Ask for validation and rollback, not just scripts

For each generated script, request prerequisites, required Graph scopes, expected output, verification commands, and rollback notes. A stronger request is: “Generate a bulk license assignment script for these departments, include module installation checks, error handling, CSV validation, a dry-run option, and post-change reporting.” This produces safer operational artifacts than asking only for “a license script.”

Watch for common failure modes

Common issues include missing admin consent, expired or inactive privileged roles, wrong tenant context, license SKU mismatches, untested Conditional Access exclusions, and PowerShell module version conflicts.

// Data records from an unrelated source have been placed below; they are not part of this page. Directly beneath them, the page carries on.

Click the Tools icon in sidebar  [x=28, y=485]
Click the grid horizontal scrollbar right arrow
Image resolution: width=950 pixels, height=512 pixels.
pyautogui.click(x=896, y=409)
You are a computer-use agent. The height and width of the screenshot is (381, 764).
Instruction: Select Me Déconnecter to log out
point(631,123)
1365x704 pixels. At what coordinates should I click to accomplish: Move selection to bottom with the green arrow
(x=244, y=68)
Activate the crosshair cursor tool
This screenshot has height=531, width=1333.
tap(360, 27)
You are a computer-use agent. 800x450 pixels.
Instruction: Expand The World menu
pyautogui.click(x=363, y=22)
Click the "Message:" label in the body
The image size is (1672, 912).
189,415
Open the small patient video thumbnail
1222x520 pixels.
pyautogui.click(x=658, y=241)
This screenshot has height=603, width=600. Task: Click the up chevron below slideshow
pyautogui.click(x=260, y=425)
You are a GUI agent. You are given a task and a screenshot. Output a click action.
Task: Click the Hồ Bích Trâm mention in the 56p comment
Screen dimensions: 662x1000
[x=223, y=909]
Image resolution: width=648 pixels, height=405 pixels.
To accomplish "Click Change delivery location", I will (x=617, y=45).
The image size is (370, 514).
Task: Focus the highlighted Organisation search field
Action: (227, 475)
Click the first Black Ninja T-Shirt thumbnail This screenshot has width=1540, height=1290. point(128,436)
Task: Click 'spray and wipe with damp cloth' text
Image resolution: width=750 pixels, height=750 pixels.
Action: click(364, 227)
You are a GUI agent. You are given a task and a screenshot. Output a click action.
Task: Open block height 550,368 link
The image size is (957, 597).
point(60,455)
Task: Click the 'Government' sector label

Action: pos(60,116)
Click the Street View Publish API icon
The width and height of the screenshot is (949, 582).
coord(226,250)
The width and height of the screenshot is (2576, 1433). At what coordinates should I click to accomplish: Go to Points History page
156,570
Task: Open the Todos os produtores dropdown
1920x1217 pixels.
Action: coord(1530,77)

Ask the skill to include checks for connected tenant ID, available SKUs, target user count, emergency account exclusions, and report-only policy state before any tenant-wide action.

Iterate from plan to pilot to production

Use a staged workflow: first request an assessment, then a phased plan, then pilot scripts for a small user group, then production-ready scripts with logging. After the first output, paste errors, module versions, redacted command output, or policy screenshots into the next prompt. The ms365-tenant-manager skill improves materially when it can revise against actual tenant feedback instead of assumed defaults.